At his silence, Celine ran the back of her fingers over her eyes. “Forget about it,” she said and exited the designing hall. “It’s pointless trying to make you see sense.”

“Celine—wait!” Bastien rushed after her. He reached out his hand, grasping for hers, but her fingers slipped through like water. “Celine, please. I’m sorry.”

He was surprised when she brought herself to a halt, looking at him over her shoulder. But as she did, it was with tears in her eyes. It fractured something in him.

“Barring Ana?s,” she said, “you were the only person who knew about this competition and how much I wanted to win. The only person who ever saw me design something and cheered me on.” She drew out a shaky breath.

“This was my lifeline—the only way I could be who I want to be. I can’t believe you would ruin it without a second thought. ”

“Cel—”

“I do not want you to speak to me ever again.”

Bastien did not hurry after her this time.

He didn’t think it would fix anything to do so, only irk her further.

So he rooted himself on the back steps of Maison Baudelaire, dripping a pathetic little puddle on the pavement as he watched the twinkling beads on Celine’s dress shine dimly in the last embers of the afternoon sun.

Running a hand over his face, he looked down. A silver pin shone by the tip of his shoe. Bastien picked it up and turned it over in his palm. It must have fallen out of Celine’s hair when she had run outside.

“Fret not, Monsieur Reneau,” Claude Baudelaire said, resting a heavy hand on Bastien’s shoulder. “Mademoiselle LeBeau is a capable young lady. I’m sure she can find her way home alone just fine. You and I, meanwhile, need to have a little chat. Come along.”

Bastien wondered how much the couturier had heard. Though he supposed it mattered little. He was the reason for this mess, so he pocketed Celine’s hairpin and followed Claude inside obediently.

The designing hall had emptied, permeated only by a strange quiet that didn’t sit right with him. The mannequins stood dripping water on the polished floor, waiting for someone to mop it off. The half-ruined gowns seemed to have lost their shine now that their tailors had abandoned them.

“This way,” Monsieur Baudelaire said, interrupting their short moment of silence. He inclined his head towards the iron winding staircase. “To my office.”

“You know, I should really get going,” Bastien began flippantly, his eyes roaming the gown sketches that lined the wall like voguish guards. “My mother has made me promise to never deny a woman her escort if she demands one. I’d hate to go back on my word.”

“Is that so?”

Claude Baudelaire pushed open the door, beckoning Bastien to enter first.

Bastien stepped through with great hesitation, already sensing a sort of confrontational air circling him like a dark omen. This was the second time the couturier had turned a blind eye when it came to their team and he couldn’t be sure how many more he and Celine were allotted.

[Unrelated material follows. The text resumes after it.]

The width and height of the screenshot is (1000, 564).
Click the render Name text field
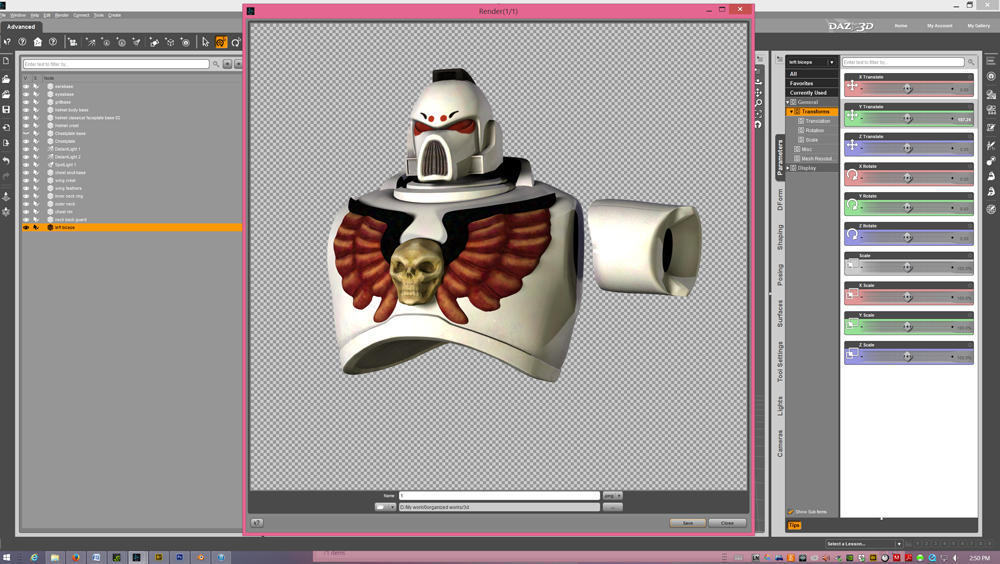(x=499, y=495)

Monsieur Baudelaire closed the door behind them.

Seeing no way out of this now, Bastien sat himself at a cubic leather armchair by the window from where he could see the entire room in detail: two lamps on the desk, standing in perfect symmetry to the lamps bolted on the walls, two potted ficuses, three more cubic chairs as though Monsieur Baudelaire welcomed more people than just Gabriel into his office, and a giant tabloid of design sketches right behind the desk.

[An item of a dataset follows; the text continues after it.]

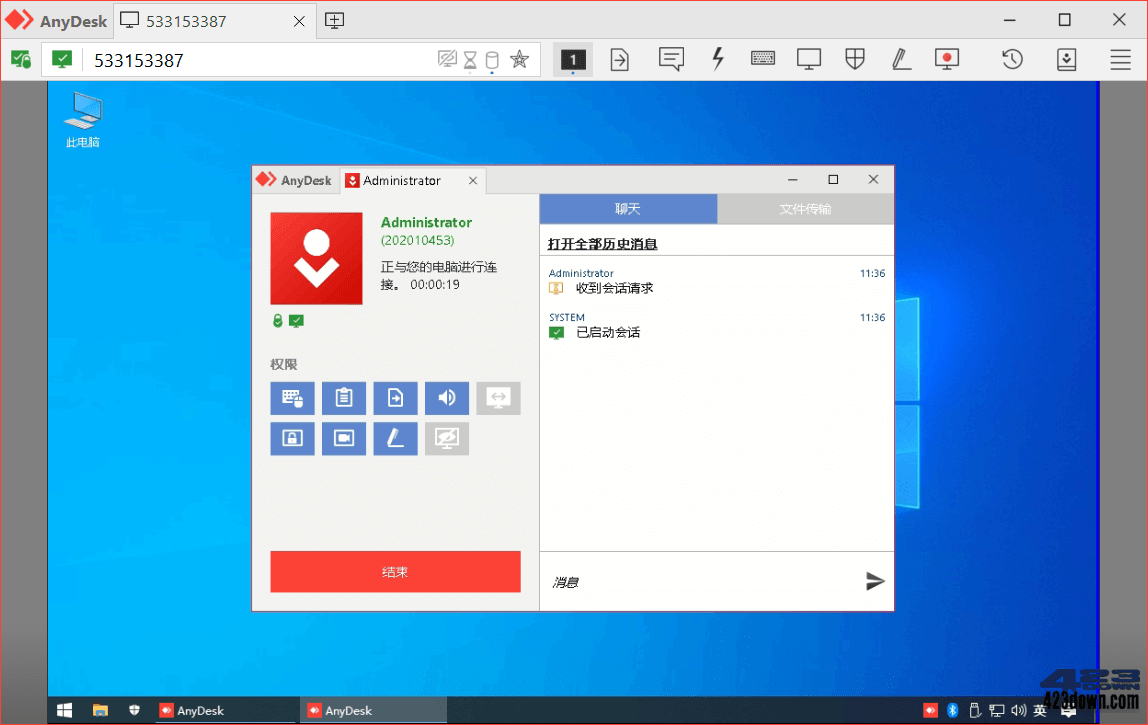Start session recording with the record icon

(946, 59)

Oddly symmetric and much more modern than what Bastien had expected.

“You say your mother has made you promise a few things concerning etiquette.” He sat himself opposite Bastien and dragged the chair forward just a smidge. “What would she have said had she witnessed your act today?”

Monsieur Baudelaire’s words might have hit a blind spot that would have caused anyone else to spring to their feet and throw a tantrum, but Bastien’s immediate reaction was to recline further in his chair and look the perfect image of a bored dandy from the nineteenth century.

The only way he knew to combat looooong moral lessons was to muster a furrow of annoyance on his brow and a blasé tone.

“I doubt she anticipated my becoming a model. For dresses, no less.”

Monsieur Baudelaire nodded. “I’m sure you know she was a dear friend of m—”

“Be that as it may,” Bastien replied dully, “it gives you no right to chastise me. I’m an adult.”

“Oh, I really doubt that.” Leaning to the side, he pulled open a drawer on his little side table, and took out an ash tray and a silver box of cigarettes. Lighting one for himself, he offered Bastien the box.

Bastien considered it for a moment as if it were a test. His headache had returned now that the adrenaline of the fire alarm had worn off.

A cigarette would sure help. He took one and leaned back in his seat, observing the man sitting opposite him.

He knew Claude and his mother had studied together when they were younger, but Bastien had seen him only once before, when his mother had brought him along to Maison Baudelaire, telling him they would meet an old friend.

He couldn’t remember what they had talked about that day, only that he had explored every corner of the House and had refused to leave that evening, clinging with all the obstinacy of a peevish child to the dazzling, brocade suits on the towering mannequins when his mother had come to tug him away.

Bastien wondered now whether Monsieur Baudelaire recalled that day.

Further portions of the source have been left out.